[Supplied entries Boundary: Start]
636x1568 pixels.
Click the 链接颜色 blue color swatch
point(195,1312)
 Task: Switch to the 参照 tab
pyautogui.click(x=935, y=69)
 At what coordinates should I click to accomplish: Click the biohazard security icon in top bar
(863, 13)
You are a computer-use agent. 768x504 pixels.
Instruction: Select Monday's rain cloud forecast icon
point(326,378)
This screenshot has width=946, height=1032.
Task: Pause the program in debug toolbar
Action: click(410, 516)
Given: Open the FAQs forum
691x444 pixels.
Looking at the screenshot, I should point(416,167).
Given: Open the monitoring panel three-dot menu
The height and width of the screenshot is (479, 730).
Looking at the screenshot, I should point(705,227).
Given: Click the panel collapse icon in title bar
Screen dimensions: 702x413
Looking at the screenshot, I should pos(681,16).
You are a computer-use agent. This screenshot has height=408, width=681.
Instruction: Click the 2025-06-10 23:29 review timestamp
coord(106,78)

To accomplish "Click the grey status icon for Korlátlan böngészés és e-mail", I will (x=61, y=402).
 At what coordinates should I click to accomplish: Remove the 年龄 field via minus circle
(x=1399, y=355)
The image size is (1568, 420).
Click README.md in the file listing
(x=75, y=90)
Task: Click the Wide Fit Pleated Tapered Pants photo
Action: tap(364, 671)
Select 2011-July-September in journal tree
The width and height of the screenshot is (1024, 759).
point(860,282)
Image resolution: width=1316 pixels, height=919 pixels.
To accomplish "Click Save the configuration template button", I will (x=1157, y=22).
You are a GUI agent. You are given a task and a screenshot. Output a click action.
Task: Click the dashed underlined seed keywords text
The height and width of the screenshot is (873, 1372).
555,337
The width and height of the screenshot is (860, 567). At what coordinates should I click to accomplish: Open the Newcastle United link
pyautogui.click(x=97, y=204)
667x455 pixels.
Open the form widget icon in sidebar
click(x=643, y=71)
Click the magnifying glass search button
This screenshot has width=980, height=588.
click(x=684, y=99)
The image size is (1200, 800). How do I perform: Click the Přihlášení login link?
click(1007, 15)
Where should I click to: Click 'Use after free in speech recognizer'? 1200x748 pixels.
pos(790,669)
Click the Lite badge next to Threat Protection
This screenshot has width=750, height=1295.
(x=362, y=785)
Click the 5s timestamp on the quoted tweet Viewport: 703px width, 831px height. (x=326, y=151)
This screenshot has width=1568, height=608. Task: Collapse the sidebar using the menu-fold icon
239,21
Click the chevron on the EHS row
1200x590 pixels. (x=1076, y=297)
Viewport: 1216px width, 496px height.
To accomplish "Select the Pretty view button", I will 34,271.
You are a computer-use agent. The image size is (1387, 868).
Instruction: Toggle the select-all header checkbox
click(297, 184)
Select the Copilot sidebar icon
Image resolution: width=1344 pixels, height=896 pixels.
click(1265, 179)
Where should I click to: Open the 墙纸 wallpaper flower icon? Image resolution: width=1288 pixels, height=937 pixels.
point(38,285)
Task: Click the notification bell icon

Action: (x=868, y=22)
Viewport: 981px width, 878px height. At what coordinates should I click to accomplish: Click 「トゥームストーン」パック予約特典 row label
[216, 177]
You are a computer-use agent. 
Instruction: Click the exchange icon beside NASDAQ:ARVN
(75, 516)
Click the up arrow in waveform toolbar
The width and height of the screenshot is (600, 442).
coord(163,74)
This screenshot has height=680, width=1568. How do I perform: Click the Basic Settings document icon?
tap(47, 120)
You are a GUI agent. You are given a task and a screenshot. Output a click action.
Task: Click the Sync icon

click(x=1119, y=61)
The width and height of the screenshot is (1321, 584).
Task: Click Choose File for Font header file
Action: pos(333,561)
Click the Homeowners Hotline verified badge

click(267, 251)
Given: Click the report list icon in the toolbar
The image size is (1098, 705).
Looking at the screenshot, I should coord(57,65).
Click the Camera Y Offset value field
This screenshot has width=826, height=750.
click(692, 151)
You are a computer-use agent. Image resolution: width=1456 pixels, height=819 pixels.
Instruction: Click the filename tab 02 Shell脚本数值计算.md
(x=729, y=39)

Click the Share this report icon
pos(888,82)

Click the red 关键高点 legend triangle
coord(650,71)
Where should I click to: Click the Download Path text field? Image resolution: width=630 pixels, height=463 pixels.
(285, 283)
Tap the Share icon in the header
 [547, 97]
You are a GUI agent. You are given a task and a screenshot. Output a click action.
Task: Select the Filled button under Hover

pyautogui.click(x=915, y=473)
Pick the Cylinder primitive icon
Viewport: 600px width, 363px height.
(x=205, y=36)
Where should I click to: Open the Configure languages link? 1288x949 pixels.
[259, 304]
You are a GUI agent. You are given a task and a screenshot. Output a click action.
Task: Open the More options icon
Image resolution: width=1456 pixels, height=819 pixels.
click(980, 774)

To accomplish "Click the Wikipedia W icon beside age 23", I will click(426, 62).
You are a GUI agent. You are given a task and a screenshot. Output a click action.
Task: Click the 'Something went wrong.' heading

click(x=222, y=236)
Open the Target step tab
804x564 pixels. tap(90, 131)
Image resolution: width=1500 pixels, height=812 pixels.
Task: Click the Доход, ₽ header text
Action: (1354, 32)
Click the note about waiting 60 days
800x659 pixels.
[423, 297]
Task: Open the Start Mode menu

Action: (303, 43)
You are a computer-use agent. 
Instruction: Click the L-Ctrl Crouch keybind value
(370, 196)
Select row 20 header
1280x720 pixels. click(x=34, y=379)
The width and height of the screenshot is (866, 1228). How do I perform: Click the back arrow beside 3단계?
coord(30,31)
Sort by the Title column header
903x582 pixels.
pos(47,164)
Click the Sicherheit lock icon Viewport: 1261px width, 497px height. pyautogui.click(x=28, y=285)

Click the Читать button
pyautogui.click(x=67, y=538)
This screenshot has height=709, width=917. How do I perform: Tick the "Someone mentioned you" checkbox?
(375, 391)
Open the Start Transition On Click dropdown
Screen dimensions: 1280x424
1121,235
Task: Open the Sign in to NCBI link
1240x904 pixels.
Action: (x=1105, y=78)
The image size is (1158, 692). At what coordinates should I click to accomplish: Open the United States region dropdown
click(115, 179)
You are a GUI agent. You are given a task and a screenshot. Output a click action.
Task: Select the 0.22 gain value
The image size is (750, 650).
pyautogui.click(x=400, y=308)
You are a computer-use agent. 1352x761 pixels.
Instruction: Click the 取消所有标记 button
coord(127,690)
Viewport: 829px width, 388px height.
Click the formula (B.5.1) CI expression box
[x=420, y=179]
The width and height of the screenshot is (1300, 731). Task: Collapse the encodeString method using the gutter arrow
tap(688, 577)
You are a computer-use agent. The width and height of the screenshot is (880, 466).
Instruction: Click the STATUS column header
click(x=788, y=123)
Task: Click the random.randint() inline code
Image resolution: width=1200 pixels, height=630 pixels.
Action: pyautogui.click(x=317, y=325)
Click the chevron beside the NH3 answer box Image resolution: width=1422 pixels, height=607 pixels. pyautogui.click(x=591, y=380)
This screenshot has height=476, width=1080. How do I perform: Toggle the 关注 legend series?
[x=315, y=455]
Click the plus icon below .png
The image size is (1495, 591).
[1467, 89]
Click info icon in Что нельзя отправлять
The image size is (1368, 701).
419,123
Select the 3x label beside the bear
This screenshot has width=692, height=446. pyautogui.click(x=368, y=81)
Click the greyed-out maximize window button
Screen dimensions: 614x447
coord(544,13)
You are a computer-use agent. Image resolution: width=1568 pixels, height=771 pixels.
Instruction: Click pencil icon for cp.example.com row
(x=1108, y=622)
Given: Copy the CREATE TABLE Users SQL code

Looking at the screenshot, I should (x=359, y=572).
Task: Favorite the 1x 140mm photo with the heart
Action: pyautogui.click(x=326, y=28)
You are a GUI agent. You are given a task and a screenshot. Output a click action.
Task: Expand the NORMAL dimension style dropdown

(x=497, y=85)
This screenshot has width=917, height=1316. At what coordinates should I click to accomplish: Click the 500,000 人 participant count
[Supplied entries Boundary: End]
What to produce: All that is wanted is the run of lines from the start of the data through the line containing "You are a computer-use agent. 768x504 pixels.", copied word for word.

Task result:
636x1568 pixels.
Click the 链接颜色 blue color swatch
point(195,1312)
 Task: Switch to the 参照 tab
pyautogui.click(x=935, y=69)
 At what coordinates should I click to accomplish: Click the biohazard security icon in top bar
(863, 13)
You are a computer-use agent. 768x504 pixels.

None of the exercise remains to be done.